SAS : Character Functions

Live Online Training : SAS Programming with 50+ Case Studies

- Explain Programming Concepts in Simple English
- Live Projects
- Scenario Based Questions
- Job Placement Assistance
- Get 20% off till July 14, 2017

This tutorial covers most frequently used SAS character functions with examples. It's a little bit tricky to deal character strings as compared to numeric values. Hence, it is required to know the practical usage of character functions.

1. COMPBL Function

It compresses multiple blanks to a single blank.

In the example below, the Name variable contains a record "Sandy   David". It has multiple spaces between the first and last name.

Create a dummy data
Data char;
Input Name $ 1-50 ;
Cards;
Sandy    David
Annie Watson
Hello ladies and gentlemen
Hi, I am good
;
Run;
Use COMPBL Function
Data char1;
Set char;
char1 = compbl(Name);
run;
Output



2. STRIP Function

It removes leading and trailing spaces.
Data char1;
Set char;
char1 = strip(Name);
run;
3. COMPRESS Function

SYNTAX 
COMPRESS(String, characters to be removed, Modifier)
Default - It removes leading, between and trailing spaces
Data char1;
Set char;
char1 = compress(Name);
run;
Output


Remove specific characters
data _null_;
x='ABCDEF-!1.234';
string=compress(x,'!4');put string=;
run;
It returns ABCDEF-1.23.

In SAS 9.1.3, the additional parameter called MODIFIER was added to the function.

The following keywords can be used as modifiers-
  1. a – Remove all upper and lower case characters from String.
  2. ak - Keep only alphabets from String.
  3. kd - Keeps only numeric values
  4. d – Remove numerical values from String.
  5. i – Remove specified characters both upper and lower case from String.
  6. k – keeps the specified characters in the string instead of removing them.
  7. l – Remove lowercase characters from String.
  8. p – Remove Punctuation characters from String.
  9. s – Remove spaces from String. This is default.
  10. u – Remove uppercase characters from String.

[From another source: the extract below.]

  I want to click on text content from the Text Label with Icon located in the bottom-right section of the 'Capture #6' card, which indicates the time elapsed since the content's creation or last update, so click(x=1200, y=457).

Example 1 : Keep only alphabets from alphanumeric values
data _null_;
x='ABCDEF-!1234';
string=compress(x,'','ak');put string=;
run;
It returns ABCDEF

Example 2 : Keep only numeric from alphanumeric
data _null_;
x='ABCDEF-!1234';
string=compress(x,'','kd');
put string=;
run;
It returns 1234

Example 3 : Remove all punctuation from string
data _null_;
x='ABCDEF-!1234';
string=compress(x,'','p');
put string=;
run;
It returns ABCDEF1234

Example 4 : Keep Integer Values from String
data _null_;
x='ABCDEF-!1.234';
string=compress(x,'0123456789.','k');put string=;
run;
It returns 1.234

4. LEFT Function

It removes leading spaces.
Data char1;
Set char;
char1 = left(Name);
run;

5. TRIM Function

It removes trailing spaces.
Data char1;
Set char;
char1 = trim(Name);
run;

6. TRIM(LEFT(string))

It is equivalent to STRIP function. It first removes leading spaces and then trailing spaces.


7. CAT Function

It concatenates character strings. It is equivalent to || sign.
data _null_;
a = 'abc';
b = 'xyz';
c= a || b;
d= cat(a,b);
put c= d =;
run;
Both c and d returns "abcxyz".

Concatenate String and Numeric Value
data _null_;
x = "Temp";
y = 22;
z = x||y;
z1 = cats(x,y);
z2 = catx("",x,y);

put z = z1= z2 =;
run;
z = Temp          22 
z1=Temp22 
z2=Temp 22

Note -

  1. The || keyword inserts multiple spaces when numeric and text values are concatenated.
  2. CATS strips both leading and trailing blanks, and does not insert separators.
  3. CATX strips both leading and trailing blanks, and inserts separators. The first argument to CATX specifies the separator.


8. SCAN Function

It extracts words within a value that is marked by delimiters.
SCAN( text, nth word, <delimiters>)
For example : 

We wish to extract first word in a sentence 'Hi, How are you doing?'. In this case, delimiter is a blank.
data _null_;
string='Hi, How are you doing?';
first_word=scan(string, 1, ' ' );
put first_word =;
run;
first_word returns 'Hi' since it is the first word in the above sentence.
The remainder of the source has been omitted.